On display at the UVA School of Architecture's Elmaleh Gallery, the exhibition In the Shadow of the Cloud: Reimagining the Technical Landscapes of Northern Virginia unveils how the modern spatial history of Northern Virginia is intrinsically tangled with the development and growth of digital technologies and their networks. This body of design research, curated and conceived of by Assistant Professor of Architecture Ali Fard, recounts the histories and trajectories that have contributed to the region's emergence as the world's largest data market over the past five decades. Fard, who directs the Media, Infrastructure, Speculative Territories Laboratory (MIST_lab) at UVA, explores emerging media and infrastructural systems as both the sites and means of speculative design research on urbanism.
The multimedia exhibition features a series of interventions by MIST_lab including a 1:20,000 scale model of Northern Virginia's topography that interacts with projected maps, drawings, videos, and images to produce a multifaceted reading of the infrastructural palimpsest of NOVA. Other interventions include models that project what the future of Northern Virginia sites may look like by examining three spatial typologies: the quarry, the data center, and the highway interchange.

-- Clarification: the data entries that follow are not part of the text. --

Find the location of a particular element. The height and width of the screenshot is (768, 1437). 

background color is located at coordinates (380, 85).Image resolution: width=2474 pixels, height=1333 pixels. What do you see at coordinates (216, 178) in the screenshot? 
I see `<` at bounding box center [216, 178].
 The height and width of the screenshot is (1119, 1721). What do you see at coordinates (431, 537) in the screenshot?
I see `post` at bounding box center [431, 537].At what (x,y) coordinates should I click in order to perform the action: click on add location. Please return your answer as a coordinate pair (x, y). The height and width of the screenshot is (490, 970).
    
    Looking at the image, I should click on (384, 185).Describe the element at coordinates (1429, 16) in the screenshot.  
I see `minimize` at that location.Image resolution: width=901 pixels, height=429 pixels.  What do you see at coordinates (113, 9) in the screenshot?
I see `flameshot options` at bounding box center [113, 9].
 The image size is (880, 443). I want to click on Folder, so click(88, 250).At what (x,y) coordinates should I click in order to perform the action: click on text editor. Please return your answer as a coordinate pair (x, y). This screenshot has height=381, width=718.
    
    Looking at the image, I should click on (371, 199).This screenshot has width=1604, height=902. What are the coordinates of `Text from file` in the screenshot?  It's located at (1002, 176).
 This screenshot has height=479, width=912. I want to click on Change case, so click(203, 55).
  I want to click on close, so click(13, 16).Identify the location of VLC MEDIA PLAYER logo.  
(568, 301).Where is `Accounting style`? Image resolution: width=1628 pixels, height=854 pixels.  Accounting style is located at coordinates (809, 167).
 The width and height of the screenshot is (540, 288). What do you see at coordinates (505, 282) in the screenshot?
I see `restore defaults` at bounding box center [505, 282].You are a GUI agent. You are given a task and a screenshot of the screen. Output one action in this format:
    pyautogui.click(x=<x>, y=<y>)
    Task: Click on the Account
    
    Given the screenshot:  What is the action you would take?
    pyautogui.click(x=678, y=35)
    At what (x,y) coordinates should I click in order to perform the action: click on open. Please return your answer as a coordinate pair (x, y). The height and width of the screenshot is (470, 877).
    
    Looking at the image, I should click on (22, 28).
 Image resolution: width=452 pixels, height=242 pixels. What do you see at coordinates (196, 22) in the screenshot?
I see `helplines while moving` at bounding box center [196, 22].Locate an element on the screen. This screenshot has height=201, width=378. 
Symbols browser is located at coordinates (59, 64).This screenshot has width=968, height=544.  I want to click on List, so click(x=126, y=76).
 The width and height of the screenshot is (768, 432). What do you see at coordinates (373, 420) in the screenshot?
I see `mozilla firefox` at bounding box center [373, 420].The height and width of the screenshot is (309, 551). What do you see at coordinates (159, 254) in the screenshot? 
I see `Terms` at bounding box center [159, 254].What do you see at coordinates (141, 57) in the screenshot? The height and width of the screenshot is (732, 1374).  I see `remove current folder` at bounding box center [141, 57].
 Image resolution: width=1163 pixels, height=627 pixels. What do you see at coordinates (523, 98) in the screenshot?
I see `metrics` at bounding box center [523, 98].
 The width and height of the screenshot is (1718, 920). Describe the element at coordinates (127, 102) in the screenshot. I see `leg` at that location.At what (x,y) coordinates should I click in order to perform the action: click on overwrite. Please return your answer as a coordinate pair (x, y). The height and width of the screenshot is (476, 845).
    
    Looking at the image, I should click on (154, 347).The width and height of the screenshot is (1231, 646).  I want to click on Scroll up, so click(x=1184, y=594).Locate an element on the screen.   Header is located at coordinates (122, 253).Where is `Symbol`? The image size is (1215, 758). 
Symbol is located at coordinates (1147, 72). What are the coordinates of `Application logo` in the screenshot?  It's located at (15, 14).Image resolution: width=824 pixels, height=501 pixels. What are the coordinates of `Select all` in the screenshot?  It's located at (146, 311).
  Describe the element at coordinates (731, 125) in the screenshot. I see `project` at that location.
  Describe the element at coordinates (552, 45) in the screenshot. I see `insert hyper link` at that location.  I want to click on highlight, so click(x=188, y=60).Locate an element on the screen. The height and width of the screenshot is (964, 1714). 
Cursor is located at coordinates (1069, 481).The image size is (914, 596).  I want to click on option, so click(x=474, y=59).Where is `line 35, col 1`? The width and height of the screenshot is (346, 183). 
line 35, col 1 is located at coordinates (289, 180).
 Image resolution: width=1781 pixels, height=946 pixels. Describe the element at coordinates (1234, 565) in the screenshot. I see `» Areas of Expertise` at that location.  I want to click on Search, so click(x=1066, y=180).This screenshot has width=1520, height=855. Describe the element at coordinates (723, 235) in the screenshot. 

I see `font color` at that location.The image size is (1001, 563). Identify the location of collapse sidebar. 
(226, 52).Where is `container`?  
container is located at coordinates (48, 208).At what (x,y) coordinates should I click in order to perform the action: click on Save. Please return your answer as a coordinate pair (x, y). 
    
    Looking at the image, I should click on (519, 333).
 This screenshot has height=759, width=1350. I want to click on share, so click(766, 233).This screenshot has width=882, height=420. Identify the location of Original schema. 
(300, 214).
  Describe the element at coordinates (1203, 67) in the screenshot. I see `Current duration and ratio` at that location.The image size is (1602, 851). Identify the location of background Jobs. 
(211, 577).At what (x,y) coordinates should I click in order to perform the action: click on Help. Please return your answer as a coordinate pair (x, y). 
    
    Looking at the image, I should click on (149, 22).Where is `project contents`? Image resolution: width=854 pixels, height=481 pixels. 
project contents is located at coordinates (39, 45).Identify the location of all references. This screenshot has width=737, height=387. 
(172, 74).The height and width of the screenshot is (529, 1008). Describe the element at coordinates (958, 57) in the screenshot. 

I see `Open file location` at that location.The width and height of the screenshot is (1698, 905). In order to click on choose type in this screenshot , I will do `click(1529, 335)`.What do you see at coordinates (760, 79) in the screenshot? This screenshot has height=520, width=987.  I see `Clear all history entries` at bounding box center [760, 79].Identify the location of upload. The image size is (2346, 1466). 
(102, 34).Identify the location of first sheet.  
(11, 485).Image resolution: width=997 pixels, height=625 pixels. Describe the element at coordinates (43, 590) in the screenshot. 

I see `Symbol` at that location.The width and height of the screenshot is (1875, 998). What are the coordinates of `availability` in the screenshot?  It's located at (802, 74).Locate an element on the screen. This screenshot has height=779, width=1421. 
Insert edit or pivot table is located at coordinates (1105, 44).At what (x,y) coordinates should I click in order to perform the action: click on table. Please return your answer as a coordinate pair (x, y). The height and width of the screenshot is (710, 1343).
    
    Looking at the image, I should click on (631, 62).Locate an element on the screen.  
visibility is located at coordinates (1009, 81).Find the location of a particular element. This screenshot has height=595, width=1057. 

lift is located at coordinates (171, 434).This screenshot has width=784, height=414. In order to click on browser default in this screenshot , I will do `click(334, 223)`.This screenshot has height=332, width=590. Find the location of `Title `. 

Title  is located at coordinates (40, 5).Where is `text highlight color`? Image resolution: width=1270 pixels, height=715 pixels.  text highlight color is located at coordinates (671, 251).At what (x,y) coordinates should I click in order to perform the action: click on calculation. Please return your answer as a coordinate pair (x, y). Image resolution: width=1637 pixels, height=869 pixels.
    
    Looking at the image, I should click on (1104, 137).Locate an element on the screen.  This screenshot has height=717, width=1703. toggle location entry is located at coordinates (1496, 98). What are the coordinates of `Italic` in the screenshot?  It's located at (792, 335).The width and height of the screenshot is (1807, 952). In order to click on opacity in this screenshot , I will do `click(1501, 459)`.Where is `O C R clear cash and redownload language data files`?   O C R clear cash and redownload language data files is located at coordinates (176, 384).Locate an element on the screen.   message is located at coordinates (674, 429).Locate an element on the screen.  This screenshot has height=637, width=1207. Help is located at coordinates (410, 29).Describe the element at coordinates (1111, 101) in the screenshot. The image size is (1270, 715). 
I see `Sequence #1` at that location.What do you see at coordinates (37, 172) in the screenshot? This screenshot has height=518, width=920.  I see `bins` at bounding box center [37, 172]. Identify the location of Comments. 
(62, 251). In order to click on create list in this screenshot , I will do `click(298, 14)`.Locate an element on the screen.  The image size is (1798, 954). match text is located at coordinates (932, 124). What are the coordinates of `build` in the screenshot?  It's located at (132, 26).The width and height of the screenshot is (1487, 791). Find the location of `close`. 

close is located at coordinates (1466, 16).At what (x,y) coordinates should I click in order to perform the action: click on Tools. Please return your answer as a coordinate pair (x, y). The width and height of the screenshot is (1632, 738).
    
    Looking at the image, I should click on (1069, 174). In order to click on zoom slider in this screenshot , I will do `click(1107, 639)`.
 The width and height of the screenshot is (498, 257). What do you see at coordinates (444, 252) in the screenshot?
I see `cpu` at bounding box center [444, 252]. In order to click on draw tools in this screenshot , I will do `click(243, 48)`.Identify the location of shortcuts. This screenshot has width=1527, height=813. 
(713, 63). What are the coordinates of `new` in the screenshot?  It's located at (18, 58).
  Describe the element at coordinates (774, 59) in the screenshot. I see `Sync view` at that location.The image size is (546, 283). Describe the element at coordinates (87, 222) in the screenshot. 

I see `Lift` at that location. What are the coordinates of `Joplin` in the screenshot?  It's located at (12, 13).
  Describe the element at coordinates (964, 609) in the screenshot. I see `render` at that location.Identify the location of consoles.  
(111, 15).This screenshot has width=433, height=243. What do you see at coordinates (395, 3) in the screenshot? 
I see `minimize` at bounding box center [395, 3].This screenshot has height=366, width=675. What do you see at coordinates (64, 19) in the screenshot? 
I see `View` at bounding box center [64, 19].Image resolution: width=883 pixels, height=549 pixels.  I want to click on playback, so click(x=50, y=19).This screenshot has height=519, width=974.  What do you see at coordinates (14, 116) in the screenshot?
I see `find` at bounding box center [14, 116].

In dialogue with the architectural and urban representations of MIST_lab, the exhibition includes a selection of photographic works by Stephen Voss, a Washington, D.C.-based photographer who is well known for his portraits, most often of American politicians. While the ten large-format photographs in this exhibition are a departure from his typical portraits, the works instead provocatively document the realities of the built environment. They strikingly portray the overt physicality of the so-called ephemeral "cloud" — a landscape shaped by data centers which he describes as "symbols of our limitless demand for digital connection and the steep, often unseen price it exacts."